What is it?

Arthritis occurs when joint cartilage degenerates as a result of wear and tear, aging, injury or misuse. Spinal arthritis can cause stiffness and pain in the neck, mid or lower back.

Symptoms of osteoarthritis in the spine also may include:

  • Pain, tenderness or numbness in the neck
  • Low back pain that extends into the buttocks, thighs or hips
  • Pain or tenderness in the shoulders, hips, knees or heels
  • A “crunching” sensation, or sound of bone against bone
  • Weakness or numbness in the legs or arms
  • Limited range of mobility, difficulty bending or walking
  • Spinal deformity

Osteoarthritis (is the most common form of arthritis, and most frequently occurs in weight bearing joints. Spinal osteoarthritis affects the vertebral facet joints that enable the body to bend and twist. As the facet joints deteriorate, cartilage may become inflamed and eventually start to break away from the joint surfaces. Vertebrae begin to rub together, and the surrounding nerves and tissues can become inflamed, making movement painful.

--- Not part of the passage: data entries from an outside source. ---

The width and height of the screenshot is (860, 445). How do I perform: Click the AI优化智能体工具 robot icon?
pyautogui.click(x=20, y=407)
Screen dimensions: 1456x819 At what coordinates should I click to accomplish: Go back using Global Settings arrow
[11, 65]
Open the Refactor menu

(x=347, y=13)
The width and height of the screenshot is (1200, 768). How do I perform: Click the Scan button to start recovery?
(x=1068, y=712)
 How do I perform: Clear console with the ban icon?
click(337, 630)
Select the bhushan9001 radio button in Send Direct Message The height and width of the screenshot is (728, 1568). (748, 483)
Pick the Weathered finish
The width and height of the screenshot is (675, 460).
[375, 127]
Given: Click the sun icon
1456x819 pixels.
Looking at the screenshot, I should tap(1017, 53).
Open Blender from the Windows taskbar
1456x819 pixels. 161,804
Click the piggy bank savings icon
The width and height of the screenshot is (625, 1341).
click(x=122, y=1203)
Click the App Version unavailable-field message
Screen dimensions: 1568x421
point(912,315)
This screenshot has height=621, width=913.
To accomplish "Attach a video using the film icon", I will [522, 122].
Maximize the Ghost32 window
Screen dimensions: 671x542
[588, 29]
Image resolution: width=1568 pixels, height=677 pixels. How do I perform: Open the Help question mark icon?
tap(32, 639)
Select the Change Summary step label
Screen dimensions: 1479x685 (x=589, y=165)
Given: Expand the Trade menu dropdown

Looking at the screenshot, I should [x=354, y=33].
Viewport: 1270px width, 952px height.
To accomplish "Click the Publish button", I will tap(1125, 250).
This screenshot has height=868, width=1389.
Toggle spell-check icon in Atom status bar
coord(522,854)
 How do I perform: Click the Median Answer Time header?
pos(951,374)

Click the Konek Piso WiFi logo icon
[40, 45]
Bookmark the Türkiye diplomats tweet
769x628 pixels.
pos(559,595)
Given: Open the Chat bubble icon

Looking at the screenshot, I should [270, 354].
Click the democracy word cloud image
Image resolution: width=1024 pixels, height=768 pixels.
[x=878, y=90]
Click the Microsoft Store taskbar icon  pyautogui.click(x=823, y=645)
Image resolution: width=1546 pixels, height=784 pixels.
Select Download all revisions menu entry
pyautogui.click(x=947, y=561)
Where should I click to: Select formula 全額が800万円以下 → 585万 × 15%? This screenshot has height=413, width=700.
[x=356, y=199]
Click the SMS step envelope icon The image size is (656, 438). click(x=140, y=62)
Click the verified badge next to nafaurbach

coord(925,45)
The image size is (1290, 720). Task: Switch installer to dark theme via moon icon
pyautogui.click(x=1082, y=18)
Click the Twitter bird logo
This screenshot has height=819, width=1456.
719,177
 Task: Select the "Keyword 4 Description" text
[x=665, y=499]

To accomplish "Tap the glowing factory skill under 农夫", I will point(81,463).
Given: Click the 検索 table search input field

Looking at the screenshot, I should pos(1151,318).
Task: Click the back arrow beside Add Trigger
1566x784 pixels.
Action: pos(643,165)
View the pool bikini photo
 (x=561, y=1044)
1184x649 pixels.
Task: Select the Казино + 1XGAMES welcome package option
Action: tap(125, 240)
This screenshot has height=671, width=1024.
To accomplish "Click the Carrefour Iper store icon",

Osteoarthritis also may trigger the formation of osteophytes (bone spurs), that in the spine can cause the disc space to narrow and the affected disc to collapse.  Cervical arthritis, also known as cervical spondylosis, affects the upper spine and neck.)

Ankylosing spondylitis (AS) ( is a type of arthritis that causes the sacroiliac joints and the joints of the lumbar spine to become inflamed. It also frequently affects the hips and other peripheral joints. AS usually develops between the teen years and age 40. Over time, chronic spinal inflammation can result in the bonding, or fusion, of vertebrae, a process referred to as ankylosis, which in turn can affect spinal mobility.)

When is spine surgery recommended for spinal arthritis?

If conservative treatment fails to provide lasting relief, or if osteoarthritis is contributing to spinal instability or affecting the spinal nerves, minimally invasive spine surgery may be indicated. Surgical therapies for treating osteoarthritis include:

  • Laminectomy — (A procedure in which the lamina of the affected vertebrae  is removed or trimmed to widen the spinal canal and create more space for the spinal nerves.)
  • Spinal fusion — ( A surgical technique in which one or more of the vertebrae of the spine are joined together (fused) to stop them from moving against each other. This is done by placing bone grafts or bone graft substitutes between the affected vertebral bone. The graft material acts as a binding medium and also helps to maintain normal disc height – as the body heals, the vertebral bone and bone graft eventually grow together to join the vertebrae and stabilize the spine.)